The LDV Vision Summit took place in New York a couple of weeks ago, focusing on the high-potential area of computer vision. It covered everything from 3D imaging and VR to deep learning and Facebook Live (I even gave a presentation on augmented reality ads), and I came away convinced that this is an area that all of us — creatives, engineers, marketers, and investors — should be keeping an eye on. Here are 5 reasons why:
Just like there’s an Internet of Things, we’re going to have an Internet of Eyes
Connected cameras and visual sensors are increasingly everywhere, and in everything, as LDV Summit founder Evan Nisselson laid out in his introductory remarks at the LDV Vision Summit a couple of weeks ago. The combination of ubiquitous visual recording and connectivity to real-time big data is already resulting in smarter buildings that can adjust energy settings based on people’s movements. It will also lead to smarter homes, where, say, your mirror will be able to tell you if you’ve gained weight or how much alcohol you drank thanks to built-in 3D scanners and gas sensors, respectively.
And, of course, once this happens, contextual “in-mirror” ads will let you buy low-calorie food and aspirin right from your bathroom and get it delivered in minutes.

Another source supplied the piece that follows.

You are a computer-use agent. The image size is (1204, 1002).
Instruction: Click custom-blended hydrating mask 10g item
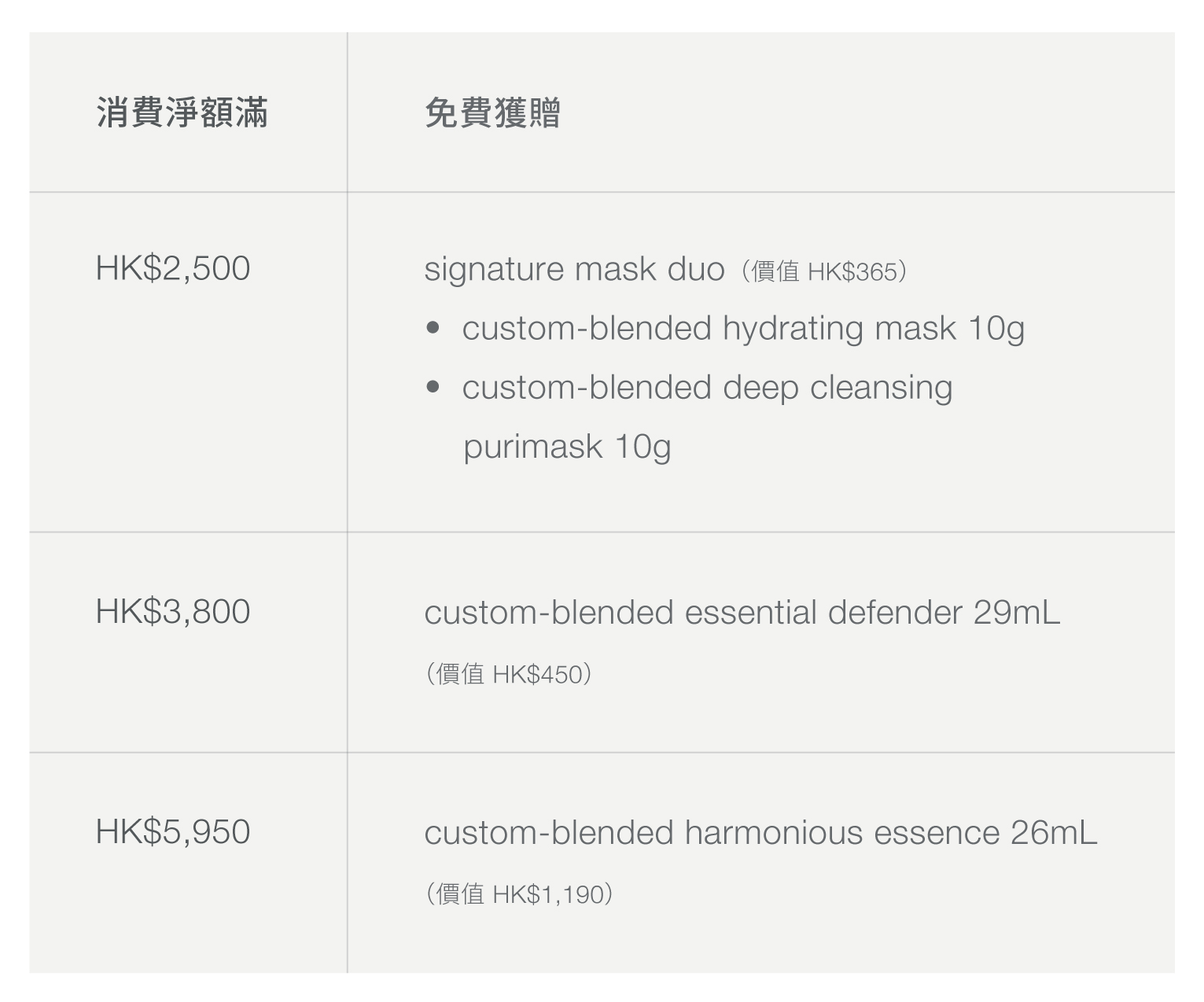tap(743, 329)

Computer vision won’t just see what we see
Those of us in this field know that image recognition – the process by which computers break down images into pixels and recognize patterns in order to “see” what’s in them – isn’t the only thing that goes into computer vision. Computer vision relies on real-time access to big data, geo-location, sensors, ultrasound, and other types of vision, such as thermal imaging, which lets a computer “see” things that humans can’t see: gas and heat, for example.
Computer vision’s promise goes way beyond processing vast amounts of images to quickly identify what humans can already see: It’s really about what humans can’t see. From augmented memory (getting a name and other relevant information about a person as soon as you lay eyes on them through next-gen Google Glass type devices) to “seeing” gas leaks, computer vision will enable superhuman perception from multiple channels in real time.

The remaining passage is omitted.